Work instructions
In the records below, find the line that contains "Levothyroxine (33, 1302)" and the line that contains "Abbokinase (34, 32)". Set down exactly those lines and every line between them, and nothing more.

Stored items from a collection
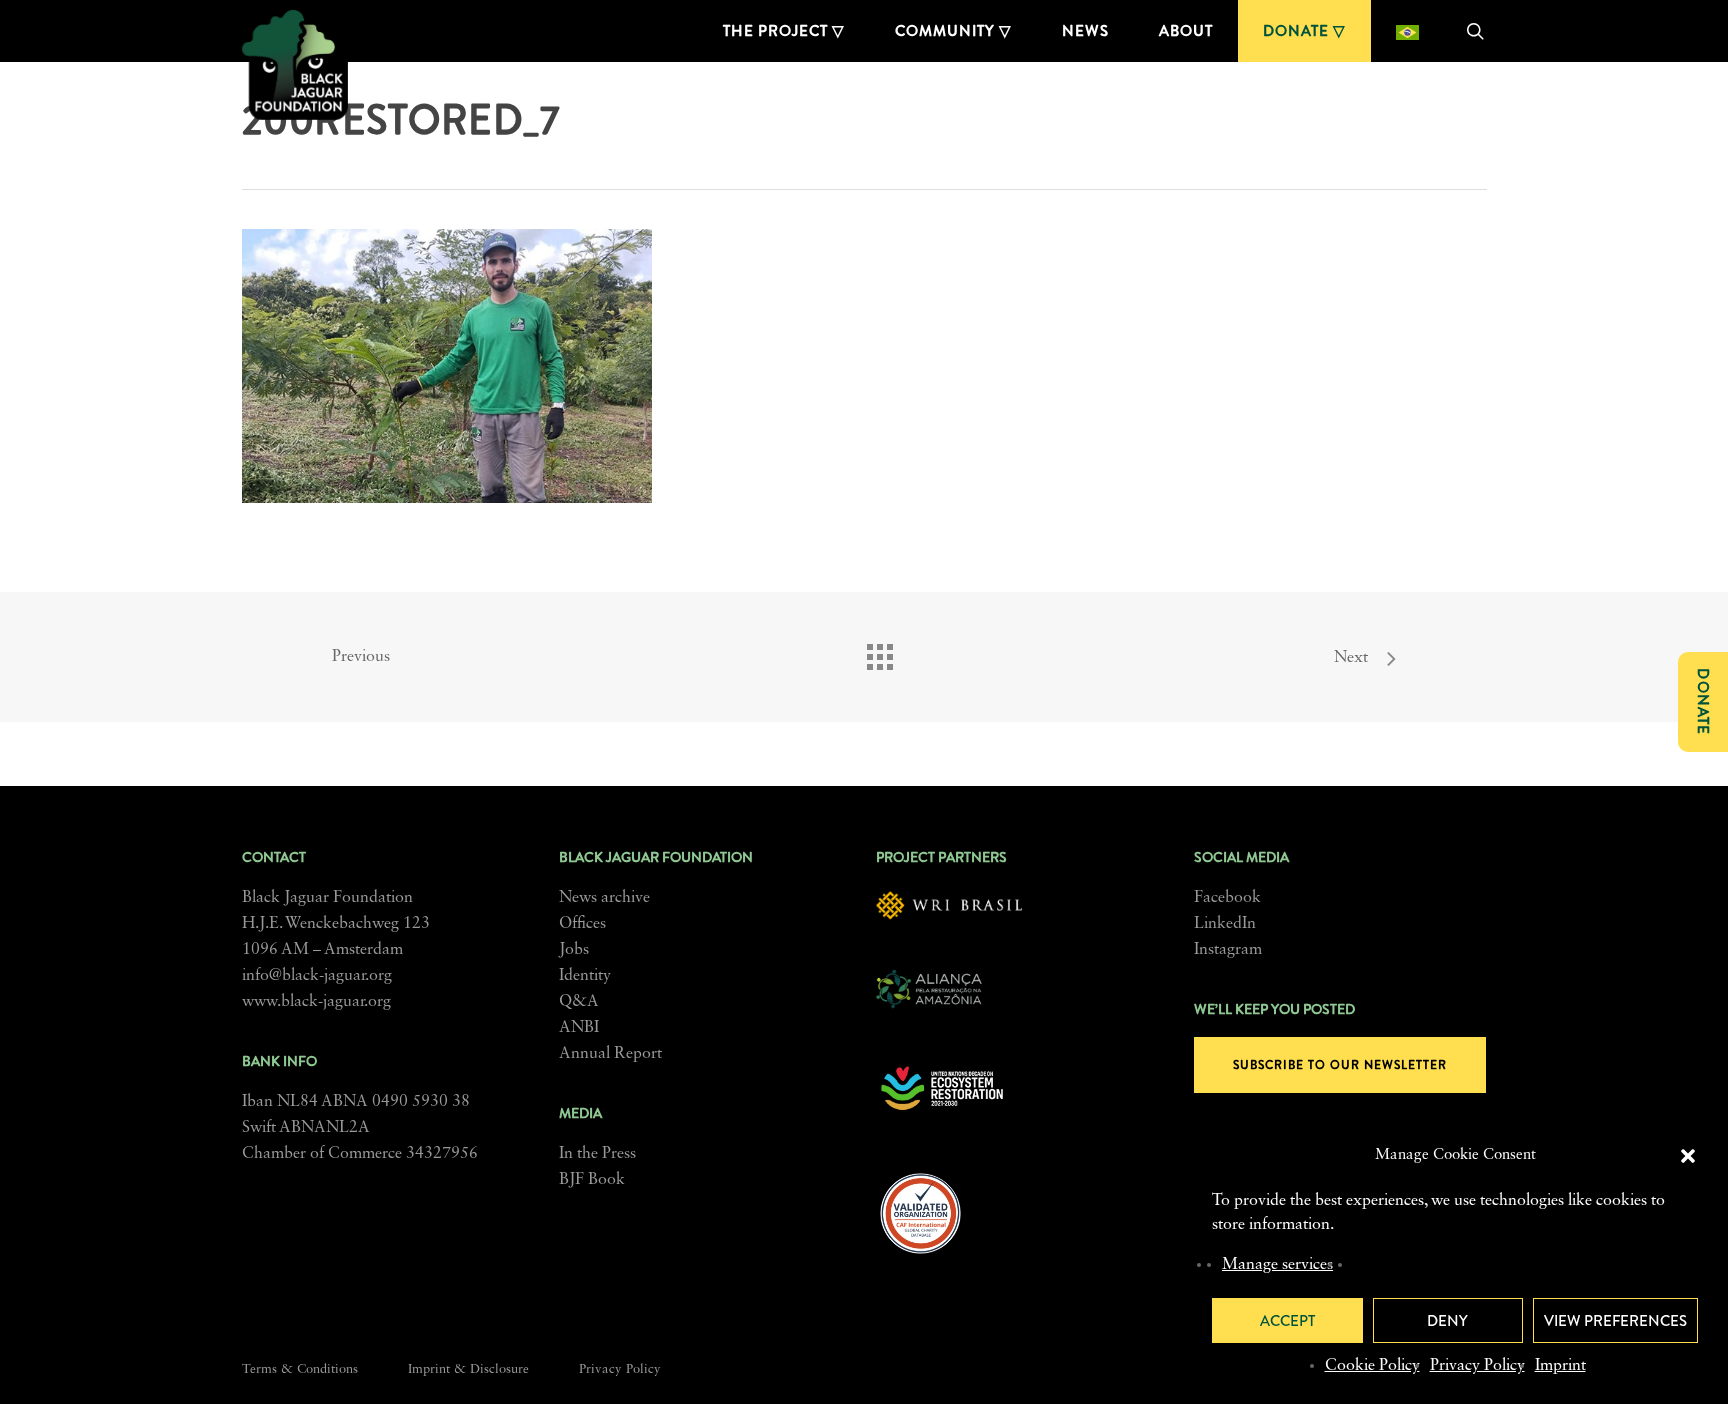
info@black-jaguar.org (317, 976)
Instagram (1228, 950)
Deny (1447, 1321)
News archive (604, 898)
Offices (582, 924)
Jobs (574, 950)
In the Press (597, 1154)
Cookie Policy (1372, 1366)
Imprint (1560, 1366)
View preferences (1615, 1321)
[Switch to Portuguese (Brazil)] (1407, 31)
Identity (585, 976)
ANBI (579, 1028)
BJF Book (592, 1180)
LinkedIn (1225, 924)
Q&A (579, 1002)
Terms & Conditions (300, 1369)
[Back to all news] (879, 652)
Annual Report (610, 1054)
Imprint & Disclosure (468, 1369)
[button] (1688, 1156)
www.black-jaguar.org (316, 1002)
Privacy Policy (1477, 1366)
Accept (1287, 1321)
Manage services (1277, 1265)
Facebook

--

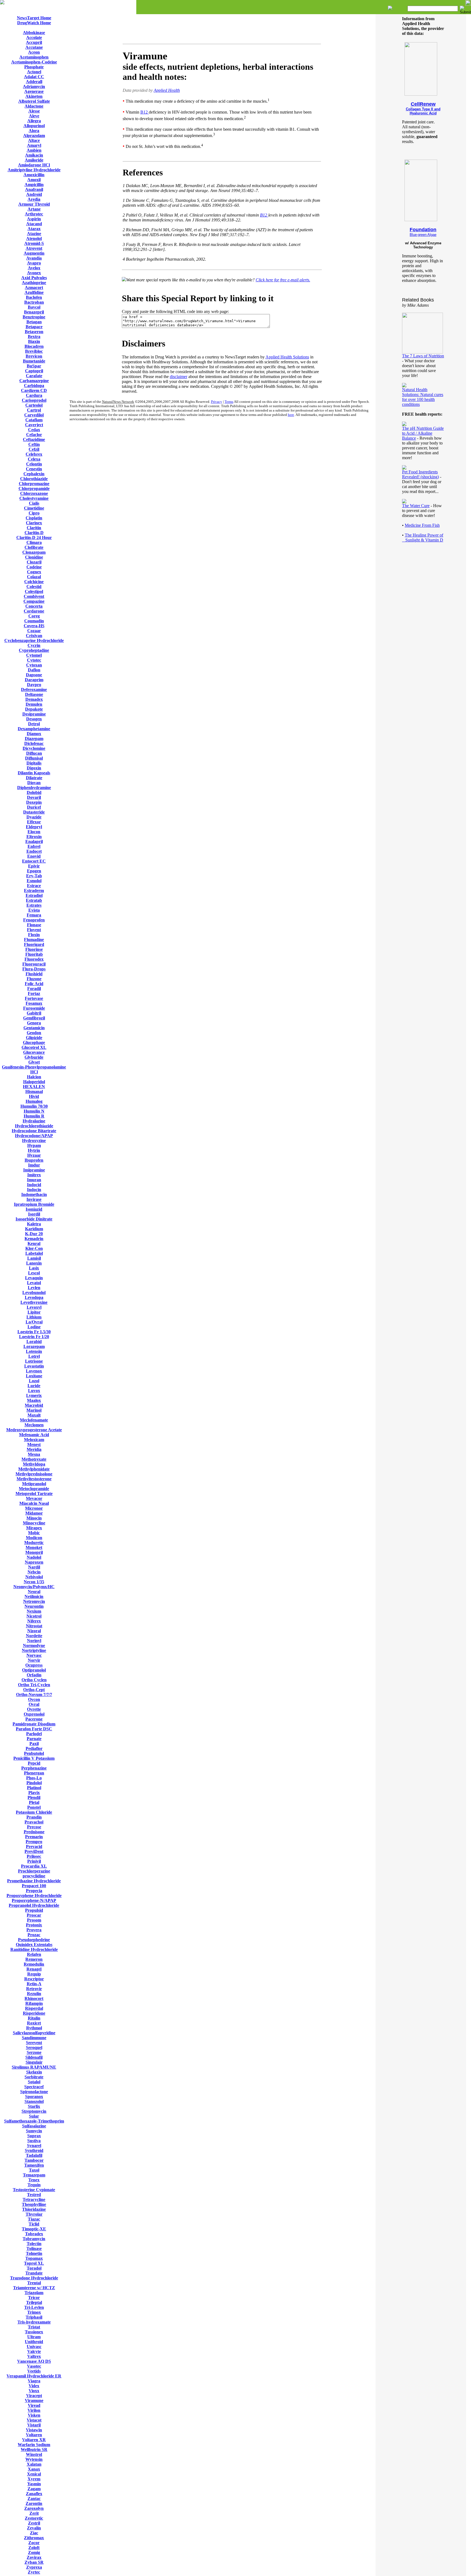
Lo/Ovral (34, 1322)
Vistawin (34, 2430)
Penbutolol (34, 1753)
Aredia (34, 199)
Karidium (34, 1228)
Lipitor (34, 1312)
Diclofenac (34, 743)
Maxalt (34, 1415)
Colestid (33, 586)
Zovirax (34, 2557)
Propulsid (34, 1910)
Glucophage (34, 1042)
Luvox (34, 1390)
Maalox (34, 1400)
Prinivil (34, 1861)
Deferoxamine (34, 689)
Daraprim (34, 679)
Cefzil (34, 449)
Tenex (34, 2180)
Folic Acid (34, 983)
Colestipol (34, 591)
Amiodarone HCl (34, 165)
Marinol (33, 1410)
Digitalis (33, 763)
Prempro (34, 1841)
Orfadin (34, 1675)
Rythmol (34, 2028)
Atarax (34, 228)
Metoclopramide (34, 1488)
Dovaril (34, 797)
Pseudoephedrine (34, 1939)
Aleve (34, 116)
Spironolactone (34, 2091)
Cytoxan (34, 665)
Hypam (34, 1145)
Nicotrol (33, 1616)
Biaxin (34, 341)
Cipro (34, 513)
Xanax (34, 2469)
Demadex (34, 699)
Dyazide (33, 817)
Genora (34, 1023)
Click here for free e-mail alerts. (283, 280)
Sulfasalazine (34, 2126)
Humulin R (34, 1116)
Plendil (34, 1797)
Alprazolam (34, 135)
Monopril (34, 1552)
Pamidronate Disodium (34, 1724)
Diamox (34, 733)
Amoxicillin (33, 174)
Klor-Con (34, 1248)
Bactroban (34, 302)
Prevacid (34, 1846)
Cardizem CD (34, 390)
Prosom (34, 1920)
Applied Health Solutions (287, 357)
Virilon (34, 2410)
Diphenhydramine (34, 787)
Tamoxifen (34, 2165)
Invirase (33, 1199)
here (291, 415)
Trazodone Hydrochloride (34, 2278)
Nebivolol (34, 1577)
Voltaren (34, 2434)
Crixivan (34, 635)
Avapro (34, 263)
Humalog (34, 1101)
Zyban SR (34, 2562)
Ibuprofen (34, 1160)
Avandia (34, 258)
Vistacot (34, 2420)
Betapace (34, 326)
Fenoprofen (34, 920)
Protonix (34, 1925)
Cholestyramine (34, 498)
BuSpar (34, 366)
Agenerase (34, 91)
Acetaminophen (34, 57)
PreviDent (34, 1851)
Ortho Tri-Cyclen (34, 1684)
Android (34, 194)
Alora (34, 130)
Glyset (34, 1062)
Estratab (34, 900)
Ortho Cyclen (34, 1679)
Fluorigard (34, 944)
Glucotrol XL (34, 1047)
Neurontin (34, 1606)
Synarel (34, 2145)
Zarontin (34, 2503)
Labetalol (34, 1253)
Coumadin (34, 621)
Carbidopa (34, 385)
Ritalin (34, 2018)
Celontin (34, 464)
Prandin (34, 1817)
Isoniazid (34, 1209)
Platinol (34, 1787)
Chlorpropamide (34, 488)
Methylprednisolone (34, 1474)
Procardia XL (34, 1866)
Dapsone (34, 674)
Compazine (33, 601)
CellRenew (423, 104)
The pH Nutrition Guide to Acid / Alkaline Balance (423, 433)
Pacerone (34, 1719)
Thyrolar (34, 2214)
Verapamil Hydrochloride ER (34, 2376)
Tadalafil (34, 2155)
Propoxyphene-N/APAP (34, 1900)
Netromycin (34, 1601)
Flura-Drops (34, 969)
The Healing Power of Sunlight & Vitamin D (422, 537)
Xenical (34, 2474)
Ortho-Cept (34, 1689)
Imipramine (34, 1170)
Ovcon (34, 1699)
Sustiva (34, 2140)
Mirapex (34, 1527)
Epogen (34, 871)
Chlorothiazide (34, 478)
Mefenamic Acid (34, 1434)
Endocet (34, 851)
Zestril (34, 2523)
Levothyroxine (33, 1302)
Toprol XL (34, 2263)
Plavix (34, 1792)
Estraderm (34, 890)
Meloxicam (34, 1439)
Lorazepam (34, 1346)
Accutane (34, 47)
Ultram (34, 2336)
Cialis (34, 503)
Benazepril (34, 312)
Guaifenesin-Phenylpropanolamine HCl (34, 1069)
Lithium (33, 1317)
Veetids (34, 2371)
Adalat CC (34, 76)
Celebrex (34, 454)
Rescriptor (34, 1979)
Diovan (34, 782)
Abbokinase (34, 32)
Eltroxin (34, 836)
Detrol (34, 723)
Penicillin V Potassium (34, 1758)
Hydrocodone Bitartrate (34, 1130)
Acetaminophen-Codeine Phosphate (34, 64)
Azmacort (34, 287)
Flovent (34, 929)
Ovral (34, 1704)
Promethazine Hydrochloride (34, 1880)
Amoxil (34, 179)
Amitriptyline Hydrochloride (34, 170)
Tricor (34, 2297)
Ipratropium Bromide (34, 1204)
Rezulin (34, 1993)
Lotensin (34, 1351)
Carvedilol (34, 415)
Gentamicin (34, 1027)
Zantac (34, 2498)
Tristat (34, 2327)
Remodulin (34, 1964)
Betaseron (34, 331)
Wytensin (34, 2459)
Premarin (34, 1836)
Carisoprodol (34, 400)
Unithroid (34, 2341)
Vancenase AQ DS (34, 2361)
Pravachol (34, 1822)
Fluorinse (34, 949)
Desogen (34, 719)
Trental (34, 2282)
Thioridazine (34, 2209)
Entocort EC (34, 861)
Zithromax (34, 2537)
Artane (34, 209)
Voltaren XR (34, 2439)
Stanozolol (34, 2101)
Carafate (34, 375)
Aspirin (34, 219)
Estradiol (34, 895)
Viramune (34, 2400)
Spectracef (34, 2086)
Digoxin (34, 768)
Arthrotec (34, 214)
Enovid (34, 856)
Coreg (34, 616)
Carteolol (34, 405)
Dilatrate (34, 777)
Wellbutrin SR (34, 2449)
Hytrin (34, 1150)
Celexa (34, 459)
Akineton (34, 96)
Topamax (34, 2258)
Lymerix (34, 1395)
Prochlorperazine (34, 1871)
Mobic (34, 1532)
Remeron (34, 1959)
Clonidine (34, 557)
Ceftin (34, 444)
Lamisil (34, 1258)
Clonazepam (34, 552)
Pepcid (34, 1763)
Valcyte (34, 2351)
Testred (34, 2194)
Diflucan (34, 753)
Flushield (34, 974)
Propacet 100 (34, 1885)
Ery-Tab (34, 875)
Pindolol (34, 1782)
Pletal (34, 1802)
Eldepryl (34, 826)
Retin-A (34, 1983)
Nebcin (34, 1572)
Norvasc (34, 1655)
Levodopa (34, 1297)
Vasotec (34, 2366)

Response to this task
Levothyroxine (33, 1302)
Toprol XL (34, 2263)
Plavix (34, 1792)
Estraderm (34, 890)
Meloxicam (34, 1439)
Lorazepam (34, 1346)
Accutane (34, 47)
Ultram (34, 2336)
Cialis (34, 503)
Benazepril (34, 312)
Guaifenesin-Phenylpropanolamine HCl (34, 1069)
Lithium (33, 1317)
Veetids (34, 2371)
Adalat CC (34, 76)
Celebrex (34, 454)
Rescriptor (34, 1979)
Diovan (34, 782)
Abbokinase (34, 32)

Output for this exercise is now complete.